[Saved entries]
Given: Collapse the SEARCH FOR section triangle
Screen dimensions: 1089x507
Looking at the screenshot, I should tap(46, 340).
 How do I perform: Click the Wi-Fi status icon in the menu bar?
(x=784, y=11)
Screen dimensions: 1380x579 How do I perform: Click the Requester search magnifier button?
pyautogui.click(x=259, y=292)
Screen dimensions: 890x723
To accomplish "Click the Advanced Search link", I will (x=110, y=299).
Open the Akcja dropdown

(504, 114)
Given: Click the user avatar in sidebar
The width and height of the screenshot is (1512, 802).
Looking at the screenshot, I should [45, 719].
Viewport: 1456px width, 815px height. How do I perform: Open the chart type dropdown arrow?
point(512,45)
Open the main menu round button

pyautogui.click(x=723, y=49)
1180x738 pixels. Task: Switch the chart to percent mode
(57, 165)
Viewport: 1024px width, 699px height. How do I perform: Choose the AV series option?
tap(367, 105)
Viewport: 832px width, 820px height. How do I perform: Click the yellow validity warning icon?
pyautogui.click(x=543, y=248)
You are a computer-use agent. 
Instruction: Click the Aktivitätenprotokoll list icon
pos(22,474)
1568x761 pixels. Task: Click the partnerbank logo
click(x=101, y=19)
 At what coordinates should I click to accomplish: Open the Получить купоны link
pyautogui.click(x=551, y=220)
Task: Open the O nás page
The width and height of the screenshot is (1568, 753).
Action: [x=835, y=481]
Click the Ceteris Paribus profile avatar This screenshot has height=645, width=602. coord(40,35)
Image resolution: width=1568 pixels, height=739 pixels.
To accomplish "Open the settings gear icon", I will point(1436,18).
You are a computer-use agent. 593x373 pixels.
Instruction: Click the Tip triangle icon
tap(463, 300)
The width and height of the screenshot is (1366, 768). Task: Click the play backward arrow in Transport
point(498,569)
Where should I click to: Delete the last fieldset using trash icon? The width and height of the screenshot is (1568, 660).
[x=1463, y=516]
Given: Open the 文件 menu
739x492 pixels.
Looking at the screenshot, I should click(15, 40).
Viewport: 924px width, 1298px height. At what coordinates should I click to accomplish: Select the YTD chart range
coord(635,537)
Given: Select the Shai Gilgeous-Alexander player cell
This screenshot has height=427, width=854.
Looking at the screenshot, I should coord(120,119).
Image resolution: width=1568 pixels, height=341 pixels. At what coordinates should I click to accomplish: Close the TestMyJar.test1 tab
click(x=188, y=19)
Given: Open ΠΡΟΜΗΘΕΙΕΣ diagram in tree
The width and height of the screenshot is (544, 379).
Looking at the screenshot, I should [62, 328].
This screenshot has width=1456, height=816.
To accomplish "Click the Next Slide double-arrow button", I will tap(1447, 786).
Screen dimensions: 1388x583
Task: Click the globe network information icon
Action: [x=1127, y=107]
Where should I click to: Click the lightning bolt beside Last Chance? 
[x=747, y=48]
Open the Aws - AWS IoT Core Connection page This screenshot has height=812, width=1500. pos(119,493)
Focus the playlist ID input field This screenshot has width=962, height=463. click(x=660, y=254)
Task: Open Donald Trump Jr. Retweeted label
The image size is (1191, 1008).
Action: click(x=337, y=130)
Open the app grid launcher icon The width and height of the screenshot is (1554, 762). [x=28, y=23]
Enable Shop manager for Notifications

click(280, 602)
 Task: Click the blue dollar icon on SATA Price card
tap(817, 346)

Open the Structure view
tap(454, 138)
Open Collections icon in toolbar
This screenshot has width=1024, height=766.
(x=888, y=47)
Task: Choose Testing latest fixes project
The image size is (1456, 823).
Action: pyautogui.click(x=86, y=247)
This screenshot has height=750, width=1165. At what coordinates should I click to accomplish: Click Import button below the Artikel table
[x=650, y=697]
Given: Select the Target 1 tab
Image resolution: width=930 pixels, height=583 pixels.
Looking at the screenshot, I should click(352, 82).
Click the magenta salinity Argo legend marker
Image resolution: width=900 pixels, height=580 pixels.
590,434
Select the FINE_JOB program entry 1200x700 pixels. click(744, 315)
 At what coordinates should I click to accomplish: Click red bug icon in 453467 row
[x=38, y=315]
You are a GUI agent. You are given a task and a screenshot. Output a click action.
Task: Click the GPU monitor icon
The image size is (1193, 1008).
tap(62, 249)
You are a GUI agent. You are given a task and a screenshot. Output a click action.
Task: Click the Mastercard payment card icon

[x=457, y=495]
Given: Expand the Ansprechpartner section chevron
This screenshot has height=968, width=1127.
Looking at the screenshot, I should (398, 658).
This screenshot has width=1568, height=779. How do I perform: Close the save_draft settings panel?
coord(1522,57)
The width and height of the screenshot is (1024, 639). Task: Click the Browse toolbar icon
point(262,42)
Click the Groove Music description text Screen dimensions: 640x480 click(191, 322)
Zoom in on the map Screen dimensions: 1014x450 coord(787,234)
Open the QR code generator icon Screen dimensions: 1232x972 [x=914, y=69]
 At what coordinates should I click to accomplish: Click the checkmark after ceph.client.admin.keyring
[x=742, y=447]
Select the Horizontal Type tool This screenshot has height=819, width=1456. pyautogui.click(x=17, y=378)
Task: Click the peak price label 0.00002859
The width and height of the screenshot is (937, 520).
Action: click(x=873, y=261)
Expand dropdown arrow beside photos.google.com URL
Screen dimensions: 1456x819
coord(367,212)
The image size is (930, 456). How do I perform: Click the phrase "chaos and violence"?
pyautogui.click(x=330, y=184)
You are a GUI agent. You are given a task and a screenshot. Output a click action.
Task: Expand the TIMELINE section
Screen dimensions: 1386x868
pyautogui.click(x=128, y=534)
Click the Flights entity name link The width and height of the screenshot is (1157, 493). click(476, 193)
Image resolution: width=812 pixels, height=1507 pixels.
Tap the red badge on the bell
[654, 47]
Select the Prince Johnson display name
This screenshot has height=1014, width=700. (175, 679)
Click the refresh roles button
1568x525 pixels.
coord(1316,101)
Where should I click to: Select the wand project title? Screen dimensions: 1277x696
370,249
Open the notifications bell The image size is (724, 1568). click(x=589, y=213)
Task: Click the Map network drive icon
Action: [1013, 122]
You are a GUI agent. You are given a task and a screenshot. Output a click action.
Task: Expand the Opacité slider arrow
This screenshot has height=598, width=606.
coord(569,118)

DIRECTIONS »
Reproduce each line of the records in which the string "label" appears.

TASK OUTPUT »
Task: Open Donald Trump Jr. Retweeted label
Task: Click the peak price label 0.00002859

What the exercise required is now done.